Sunday, November 9, 2008

Church and Illegal Immigration

During the message last Sunday, the pastor invited a speaker to talk about immigration. NewSong is going through a series called Purple Politics; purple because it's the color you get when you combine red and blue. The messages were supposed to present issues in a balanced manner to foster discussion. However, last week, the guest ended up being an activist for illegal immigration. He pretty much hit all the talking points of the immigration lobby and gave out a bunch of one-sided statistics.

Everyone is entitled to their opinions but I was hoping that the message was balanced as originally advertised, instead of being 99% towards one side of the issue. I had two main problems with the discussion. First, the pastor told us to use the word "undocumented worker" instead of "illegal alien." That's total PC (political correctness) crap. The label absolves people of responsibility and potential consequences of their actions. Undocumented implies that the fix is documentation, not the fact that laws were broken. We don't call people who drive when their license is suspended "undocumented drivers." The pastor and the speaker also intentionally confused the issue by asking the congregation whether their parents were immigrants. Being an Asian church, a lot of hands went up. Again, that's total crap. My parents were immigrants, three times. First to Taiwan from China/Malaysia, then to Canada, and then here to the USA. Each time, we filed paperwork, waited, and followed rules and regulations. To group legal immigrants together with illegal immigrants is an insult to those of us that respect the rule of law.

Again, people can believe in whatever they want. However, when it's presented as a sermon message, and reprinted in the church bulletin, it becomes the church's position. I'm pretty rigid about respecting laws and personal responsibility; this runs counter to both. I am really disappointed since I was one of the original volunteers that helped plant the church several years ago and spent many 12+ hour weekends moving equipment and running the sound board. I knew it was a liberal leaning church with lots of college students/recent grads that haven't been paying too much taxes. Until now however, the messages have been fairly balanced when discussing politics.

I did write an email to the pastor and he replied that we should talk, though I'm not sure if there's much to talk about. It's really up to me whether I want to stay at a church that advocates positions on issues that I'm passionately opposed to. Sigh...

5 comments:

sam said...

I totally agree with you. It was wrong move that Newsong made. There are other more important issues that church needs to fight for such as abortion, and gay marriage. Church should stay out of immigrant policies. As a church, we need to spread the gospel to illegals in our community but church shouldn't encourage illegal immigrants activies. They, in fact, breaking the law.

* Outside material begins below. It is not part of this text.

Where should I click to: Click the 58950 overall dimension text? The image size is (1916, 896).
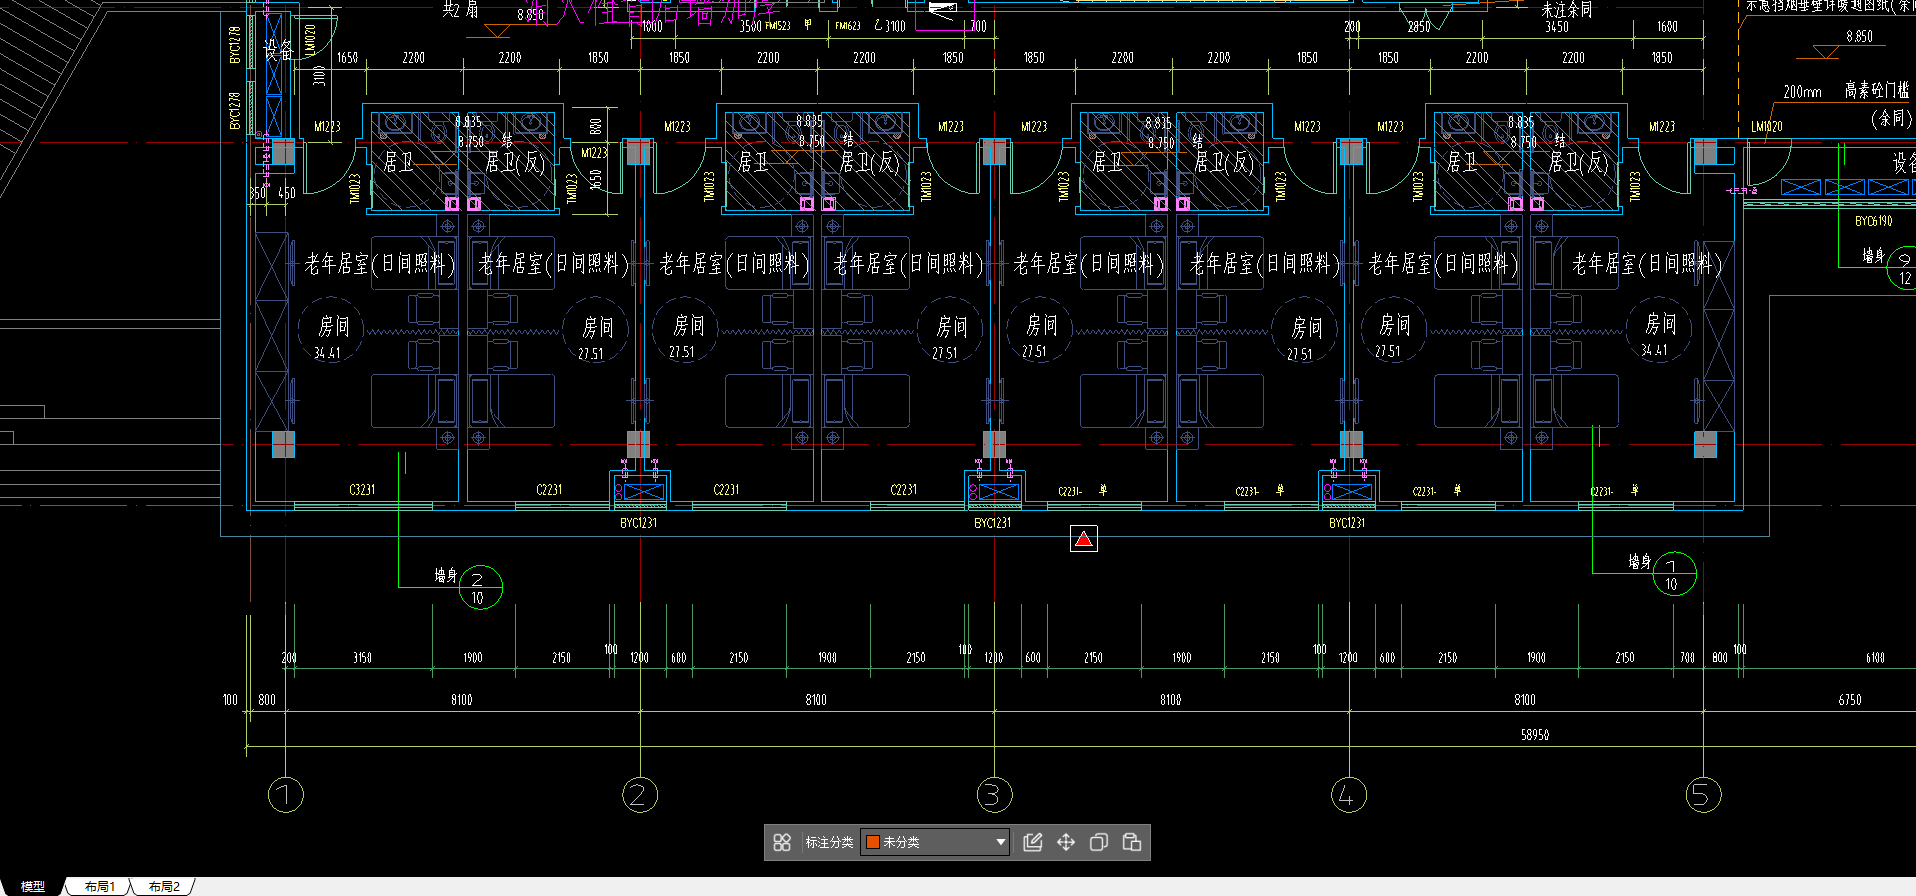coord(1534,735)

But this Purple Politcs series really open my eyes on people of Newsong. I couldn't believe how many members are leaning towards the extreme left. It is mind belowing.

sam said...

And you are right. My parents and all of my immigrant families are not illegal. We followed the process and waited to get in this country. Supporing the illegal immigrants are insult to those who are trying to migrate into this country legally.

Anonymous said...

YOU won't get into Heaven Illegally LegalAmericanFolks.com

Ed C. said...

I tend to lean more moderately right (Reagan style) and while there are some disagreements about illegal immigration at least Walter and Brian made it fair as they can. One thing they should shed more light on is streamlining the citizenship process. I don't think green card holders should wait 15+ years to get a naturalization certificate.

totochi said...

It doesn't take 15 years... not even close. It took me less than a year to apply for and receive my naturalization certificate and that's the norm. I know many people that received it in ~8 months. We can ask USCIS the average time it takes to process an application. I'll bet it's less than 15 years.

My problem with Brian and Walter's presentation was that it was totally biased and had all sorts of wrong information. Just because it took a long time for one guy, it doesn't mean the system is broken. Walter knows this yet he still made the stupid comment.